News of the arrest was initially reported by Reuters, which said the wife and a child were detained several days ago as they crossed from Syria. Lebanon's leading Al Safir newspaper said the arrest was undertaken "in coordination with foreign intelligence services" and that Baghdadi's wife was travelling under a false identity.

Little is known about Baghdadi, who is rarely seen or heard from. An audio-tape released by ISIS last month and purportedly from the militant chief called for "volcanoes of jihad" to erupt the world over.

A biography released by ISIS supporters in July said Baghdadi is married, but it is unclear who his wife is — or if he has more than one.

Born in Iraq's city of Samarra, Baghdadi has been portrayed in jihadist propaganda as an imam from a religious family descended from noble tribes, and a scholar and a poet with a Ph.D. from Baghdad's Islamic University, possibly in Arabic. He ended up at the U.S. detention facility Camp Bucca in 2004 and after his release rose through the ranks of the Islamic State of Iraq — the terror successor to Abu Musab al-Zarqawi's al Qaeda in Iraq.

When the organization's leaders were killed in 2010, Baghdadi stepped into the void.
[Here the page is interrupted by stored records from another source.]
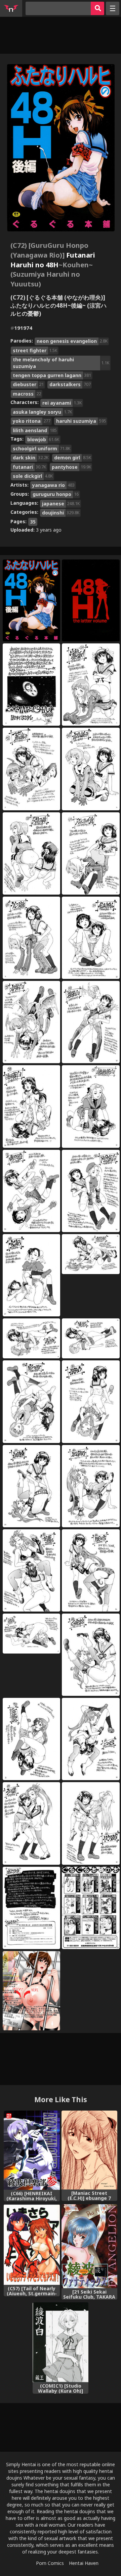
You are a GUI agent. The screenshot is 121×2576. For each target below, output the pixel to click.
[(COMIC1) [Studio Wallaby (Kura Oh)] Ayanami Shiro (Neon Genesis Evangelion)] (61, 2342)
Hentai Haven (83, 2563)
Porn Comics (50, 2563)
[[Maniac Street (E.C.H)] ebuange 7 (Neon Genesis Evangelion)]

Baghdadi — which is not his birth name — uses a host of aliases and is said to wear a bandana around his face to conceal his identity from everyone except a very tight inner circle that is thought to be comprised only of Iraqis.

When fighting in Syria intensified in the summer of 2011, Baghdadi saw an opportunity and opened a branch there and changed the name of his group to ISIS. His forces have since seized territory in Syria and Iraq which is home to several million people.